Las muchachas en flor

Albergue de Grañon, 03/04/11
Cuando las escaleras del albergue se llenan de gente, no mucha, el misterio se desvanece, los interrogantes pierden fuerza, queda la realidad ramplona de un albergue, mujeres, hombres, gente que gusta caminar y se dirige a Santiago, y mientras, se toma un respiro guareciéndose de la lluvia de paso. El misterio, que me había rondado por dentro mientras mantenía los ojos cerrados en mi habitual rato de la siesta, quedó roto. El misterio del hombre y la mujer, esa mirada por el rabillo del ojo que nos echamos cuando no es posible mirar de frente, la tremenda atracción que subyace entre unos y otros, nuestro ser contradictorio y anhelante; pero sobre todo el misterio, el balbuceo continuo de nuestra mente en torno al otro sexo, el campo magnético que inunda al ser humano polarizado continuamente por la imagen, el recuerdo, el anhelo del otro. Formas imprecisas de una hoguera a cuyo calor vivimos una parte muy sustancial de nuestra existencia. Anhelar, imaginar, desear, recorrer con el pensamiento la loma ondulada de unas caderas; bendito ir venir del mismo cuento, siempre, como la cantinela de un arroyo que lleváramos siempre consigo. En las literas de al lado parlotean dos voces femeninas, muchachas en flor de la Europa Central. Llevan toda la impedimenta empapada, una quiere salir, la puerta se resiste, te vas a tener que quedar a vivir aquí, le digo, salto por la ventana, contesta, está lloviendo y te mojarás... muchachas en flor. Y se van y me adormilo y me desvelo y pienso en ese circunspecto personaje de la Francia de la Revolución, Chateaubriand, que, en sus Memorias de ultratumba, junto a los graves acontecimientos de finales del siglo XVIII, encuentra espacio para hablarnos prolijamente de su debilidad enfermiza por las mujeres, su anhelo por toda fémina que se le cruzaba en el camino, pero a su vez su horror a encontrarse con ellas. Una parte notoria de la obra de Proust exhala parecida enfermedad. Y vuelvo a dormirme y la voz cantarina de otras mujeres me despiertan. Y mantengo los ojos cerrados saboreando el olor de la magdalena. El misterio del otro -ellas- flotando en la habitación como esas nubes matinales que cruzan los abetales del norte mientras el alba se va abriendo paso sobre el río adormecido.
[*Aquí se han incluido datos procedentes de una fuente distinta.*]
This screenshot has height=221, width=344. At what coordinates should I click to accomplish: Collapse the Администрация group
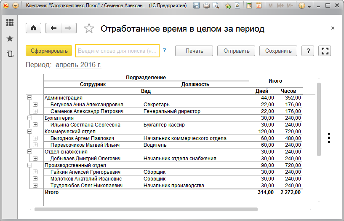point(29,98)
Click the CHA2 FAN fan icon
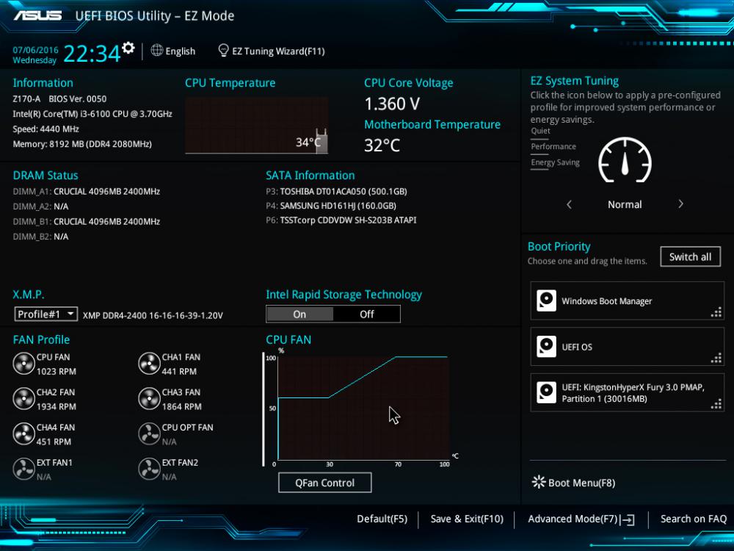This screenshot has height=551, width=734. coord(23,399)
Amaneció lloviendo junto a la fuente del poema, el agua tañía desde horas suavemente sobre la tela de mi tienda de campaña. Procedo muy lentamente a organizar mi macuto dentro del estrecho espacio de la tienda. Me calzo, salgo a la lluvia, recojo mi tienda, me pongo en camino bajo mi capa de agua. Con las manos en los bolsillos, recogido en mis pensamientos, aislado del mundo por este chirimiri dominical, los campos de cebada van pasando oscuros, llenos de silencio, tristes. No me apetece otra cosa, mirar los campos, las nubes de vientre oscuro, alguna pequeña aldea que se deja ver entre la niebla. Esperaba comer en Santo Domingo de la Calzada, pero a la una y media paso frente al albergue municipal de Ganon y no resisto la tentación de quedarme, secar mi ropa, tomar algo caliente, echarme toda la tarde en una de las literas a ver llover a través de la ventana.
Pero también, es cierto, la duda, la duda al final de la tarde cuando después de ver evolucionar a las muchachas en flor por el dormitorio, oirlas hablar, sentirlas bajo ese dejo de aburrimiento de una tarde bloqueada por la lluvia, se rompe el encanto y todo queda sustancialmente más prosaico, el perfume de la poesía, el calor de la imaginación se han diluido con el paso del tiempo y ahora, cuando la noche empieza a cernirse sobre la ventana del dormitorio común, las cosas son diferentes. Ahora un vaso es solamente un vaso, nada más que eso, un vaso. Quizás sería posible recuperar todavía una brizna del ensueño primero, no lo dudo, pero para ello deberíamos apagar la luz y todos los que compartimos el dormitorio, cuatro gallegos cincuentones, una danesa, una alemana y un servidor, deberíamos sumirnos en el silencio, cada uno dentro de su propio espacio encantado. Quizás así pudiéra volver a la magia del momento primero, podría imaginar, soñar, acaso recuperar la calidez de ese maravilloso ensueño femenino con el que a veces se ve sorprendida mi atención.